Micro Focus, which provides enterprise application modernization and maintenance solutions, announced that its Micro Focus Visual COBOL solution now supports Microsoft Visual Studio 2015.
Introduced in 1959 as a programming language for building business systems, COBOL remains viable today. Organizations around the globe remain committed to COBOL applications despite continuously changing business requirements and market conditions, and Visual COBOL for Microsoft Visual Studio 2015 enables enterprises to more quickly adapt to changes.
Micro Focus Visual COBOL enables software developers to maintain and modernize COBOL systems alongside Microsoft .NET languages, including C# and VB.NET, while taking advantage of Microsoft Visual Studio 2015 to connect COBOL applications to new technologies, including Windows 10, .NET and the Microsoft Azure cloud.
The Micro Focus Visual COBOL platform provides a consistent development experience that enables developers to build new business services while reusing application logic.
Mitra Azizirad, general manager of developer platform marketing and sales at Microsoft, said Microsoft is pleased to be working closely with partners like Micro Focus to build and enhance the overall development experience of Visual Studio 2015. “COBOL-based systems are prevalent in many enterprises and Micro Focus Visual COBOL helps enterprises develop, maintain and modernize these critical applications,” she added in a statement.

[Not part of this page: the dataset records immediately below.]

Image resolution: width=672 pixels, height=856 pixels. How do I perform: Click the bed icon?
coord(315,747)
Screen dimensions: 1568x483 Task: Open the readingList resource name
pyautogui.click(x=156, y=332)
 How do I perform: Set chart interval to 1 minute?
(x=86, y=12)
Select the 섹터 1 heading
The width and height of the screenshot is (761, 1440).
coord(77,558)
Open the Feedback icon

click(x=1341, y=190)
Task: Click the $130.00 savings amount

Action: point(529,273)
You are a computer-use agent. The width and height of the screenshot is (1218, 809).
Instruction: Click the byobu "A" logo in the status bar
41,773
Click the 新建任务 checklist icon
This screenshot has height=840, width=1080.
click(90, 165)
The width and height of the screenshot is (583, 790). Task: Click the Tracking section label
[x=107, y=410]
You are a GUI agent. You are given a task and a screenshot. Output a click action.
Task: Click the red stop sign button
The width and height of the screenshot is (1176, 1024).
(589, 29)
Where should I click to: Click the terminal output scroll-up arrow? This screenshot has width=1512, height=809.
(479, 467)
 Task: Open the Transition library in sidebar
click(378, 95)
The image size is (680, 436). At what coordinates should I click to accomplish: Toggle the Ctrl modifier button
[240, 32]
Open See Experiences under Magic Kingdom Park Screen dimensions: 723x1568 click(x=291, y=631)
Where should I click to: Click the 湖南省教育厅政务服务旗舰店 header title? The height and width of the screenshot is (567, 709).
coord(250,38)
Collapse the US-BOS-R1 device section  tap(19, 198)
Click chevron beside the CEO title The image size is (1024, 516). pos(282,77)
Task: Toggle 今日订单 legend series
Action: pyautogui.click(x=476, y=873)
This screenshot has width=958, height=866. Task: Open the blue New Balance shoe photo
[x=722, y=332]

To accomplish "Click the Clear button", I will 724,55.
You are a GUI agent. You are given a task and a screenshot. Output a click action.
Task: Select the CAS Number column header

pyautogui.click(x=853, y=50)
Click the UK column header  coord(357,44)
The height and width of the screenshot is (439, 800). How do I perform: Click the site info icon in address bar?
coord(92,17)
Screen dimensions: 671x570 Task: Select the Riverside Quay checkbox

One of the most established programming languages around, COBOL has withstood the test of time. IBM estimates that more than 200 billion lines of COBOL code are still being used across industries such as banking, insurance and retail, as well as across the federal government. Indeed, COBOL remains alive and well.
“COBOL is still being used in many organizations,” said Al Hilwa, an analyst at IDC. “We estimate there are still a few hundred thousand developers skilled in COBOL in the world, a lot of them in India where a lot of COBOL maintenance is being done. It is great to see Micro Focus update the COBOL tooling to bring some of the cool features in VS2015 to this community.”
Micro Focus officials said the company has a longstanding relationship with Microsoft as well as a shared commitment to application development and modernization solutions. Micro Focus Visual COBOL for Microsoft Visual Studio 2015 reflects this commitment by helping to improve the overall development experience for individual developers and teams, increasing personal developer productivity, accelerating time to market and future-proofing existing COBOL applications.
“Application developers want to leverage the tools they know and trust to quickly deliver added value to the business, not reinvent core business applications that continue to provide foundational, irreplaceable business services,” said Ed Airey, director of product marketing at Micro Focus, in a statement. “Visual COBOL for Visual Studio 2015 is the next-generation of COBOL development solutions, designed for today’s application developer to do just that, in a productive and cost-effective way.”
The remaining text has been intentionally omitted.